Extract the efficiency of the matching between the shear catalog and the object catalog
Standard import
[1]:
import tables_io
import numpy as np
import hpmcm
import matplotlib.pyplot as plt
Set up the configuration
[2]:
keys = ['_cluster_stats'] # which tables to read
st_ = 'pgauss' # which catalog type
tract = 10463 # which tract to study
dd = tables_io.read(f"test_data/obj_{st_}_match_{tract}.pq", keys=keys)
data = dd['_cluster_stats']
column_list None
Make maskes of different types of matches
[3]:
good_mask = np.bitwise_and(data.nSrc ==2, data.nUnique ==2)
#in_tract = skymap.findTractIdArray(data.ra.values, data.dec.values, degrees=True) == 10463
in_tract = data.ra.values < 38.09
missing_md = np.bitwise_and(~good_mask, data.hasRefCat)
missing_ref = np.bitwise_and(~good_mask, ~data.hasRefCat)
extra = data.nSrc > 2
Make a histogram of the different match types
[4]:
_ = plt.hist(data[good_mask*in_tract].SNR, bins=np.logspace(0, 4, 101), alpha=0.5, label="Good")
_ = plt.hist(data[missing_md*in_tract].SNR, bins=np.logspace(0, 4, 101), alpha=0.5, label="Object only")
_ = plt.hist(data[missing_ref*in_tract].SNR, bins=np.logspace(0, 4, 101), alpha=0.5, label="Shear only")
_ = plt.hist(data[extra*in_tract].SNR, bins=np.logspace(0, 4, 101), alpha=0.5, label="Confusion")
_ = plt.xscale('log')
_ = plt.yscale('log')
_ = plt.legend()
_ = plt.xlabel("Signal-to-noise [r-band]")
_ = plt.ylabel("Objects [per 0.05 dex]")
Make a scatter plot of positions of missing matches, to make sure we haven’t messed up the sky overlap
[5]:
_ = plt.scatter(data.ra[good_mask*in_tract], data.dec[good_mask*in_tract], s=1)
_ = plt.scatter(data.ra[missing_ref*in_tract], data.dec[missing_ref*in_tract], s=1)
Estimate the good match efficiency as a function of SNR
[6]:
hist_all = np.histogram(data.iloc[in_tract].SNR, bins=np.logspace(0, 5, 101))[0]

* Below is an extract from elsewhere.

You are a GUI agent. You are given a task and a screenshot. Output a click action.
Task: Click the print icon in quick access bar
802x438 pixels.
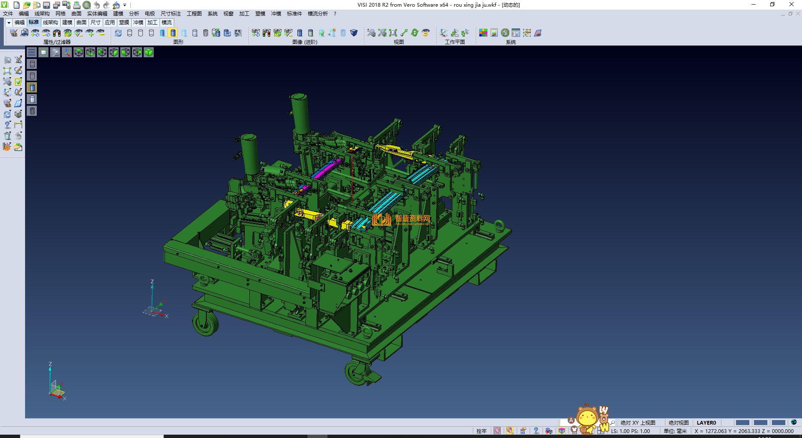(76, 5)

hist_in_ref = np.histogram(data.iloc[data.hasRefCat.values*in_tract].SNR, bins=np.logspace(0, 5, 101))[0]
hist_missing_md = np.histogram(data.iloc[missing_md.values*in_tract].SNR, bins=np.logspace(0, 5, 101))[0]
hist_good = np.histogram(data.iloc[good_mask.values*in_tract].SNR, bins=np.logspace(0, 5, 101))[0]
hist_missing_ref = np.histogram(data.iloc[missing_ref.values*in_tract].SNR, bins=np.logspace(0, 5, 101))[0]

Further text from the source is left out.